PCR experimental validation of the detected EEJ, NM_007108 (4:2-4). The marker lane is labeled with M and is presented as 50bp ladder. The central bright band in the marker lane is equal to 350 bp. (a) UCSC Genome Browser shows that four ESTs match the detected EEJ. (b, c) The PCR result showed that the expected EEJ (d transcript) can be experimentally detected. c and d denotes continuous and discrete transcripts, respectively. (d) The sequencing result provided the authenticity of the detected EEJs.

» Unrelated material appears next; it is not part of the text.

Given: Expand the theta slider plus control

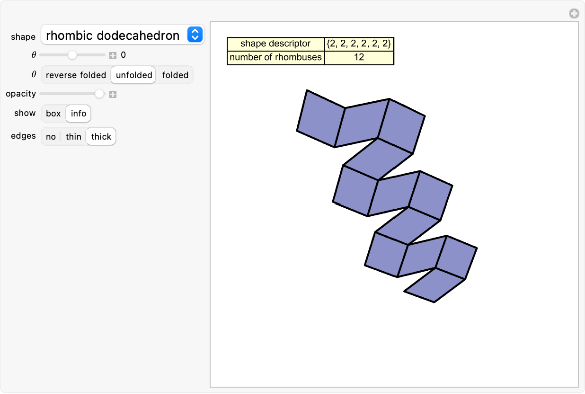Looking at the screenshot, I should (113, 56).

Table 4 demonstrates the detailed output sample of UMARS:EEJ alignment. The first value “19:6-8” in the “EEJ pattern” column demonstrates that NM_001009566 has 19 exons and the detected EEJ was assembled from the exon-end fragments of exon 6 and exon 8, leading to a discrete EEJ. The first value “14 + 5” in the “Mapping pattern” column demonstrates that the read was split into 14-nt and 5-nt fragments; the former mapped to exon 6 and the latter to exon 8. CN and MM denote the value of the expression level and the number of variations. Because one-nucleotide variation was allowed, three unique reads were mapped back to the same position of the same EEJ. NM_014944 (18:5-7) was also detected owing to alternative splicing from the same gene. All results of our L2 library case are listed in Additional file 8.

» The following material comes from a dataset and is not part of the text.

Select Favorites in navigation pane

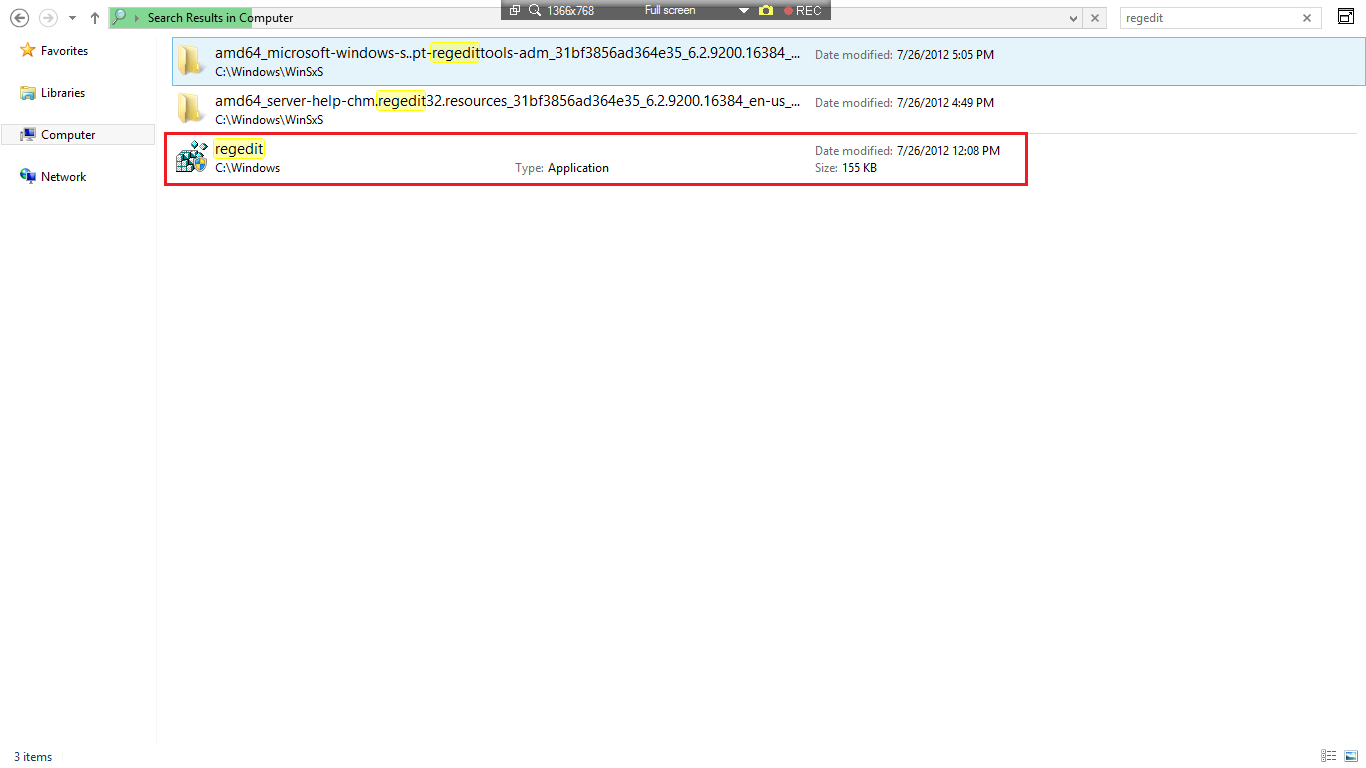64,51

Table 4 Detected EEJs from CLSTN1.

MYL6 (myosin light polypeptide 6) encodes a myosin alkali light chain and is associated with cell migration [32]. It was also reported that fibroblasts promote the growth of breast tumor cells by enhancing the expression of several genes, including MYL6 [33]. In this study, c alternative transcript and d transcript of MYL6 have similar expression levels in most normal tissues (Additional file 6). However, the d transcript dominates over c alternative transcript in most tumor tissues, including breast tumor (17th lane in Additional file 6a). It is possible that these alternative splicing isoforms function differently with each other and are associated with tumor genesis.

Conclusion

With the rapid increase of sequencing data, UMARS can detect more and more un-expected splicing isoforms which may provide us insights deeper into gene functions and relations to disease. Although NGS technology has been considered a powerful sequencing tool in biological research, large-scale studies, such as those using microarrays, seem to produce un-expected data unavoidably. Such un-expected data could be background noise, and should be eliminated for data accuracy. In this study, we have shown that some un-mappable reads are not caused by sequencing errors. They can originate from viral infection or transcript splicing. Our UMARS pipeline provides another way to examine and recycle the un-mappable reads that are commonly discarded as garbage. Although we have proposed two possible sources for generating un-mappable redas, a fraction of un-mappable reads still failed to be detected by UMARS. More effort should be expended in investigating the biological relevance and possible sources of un-mappable reads.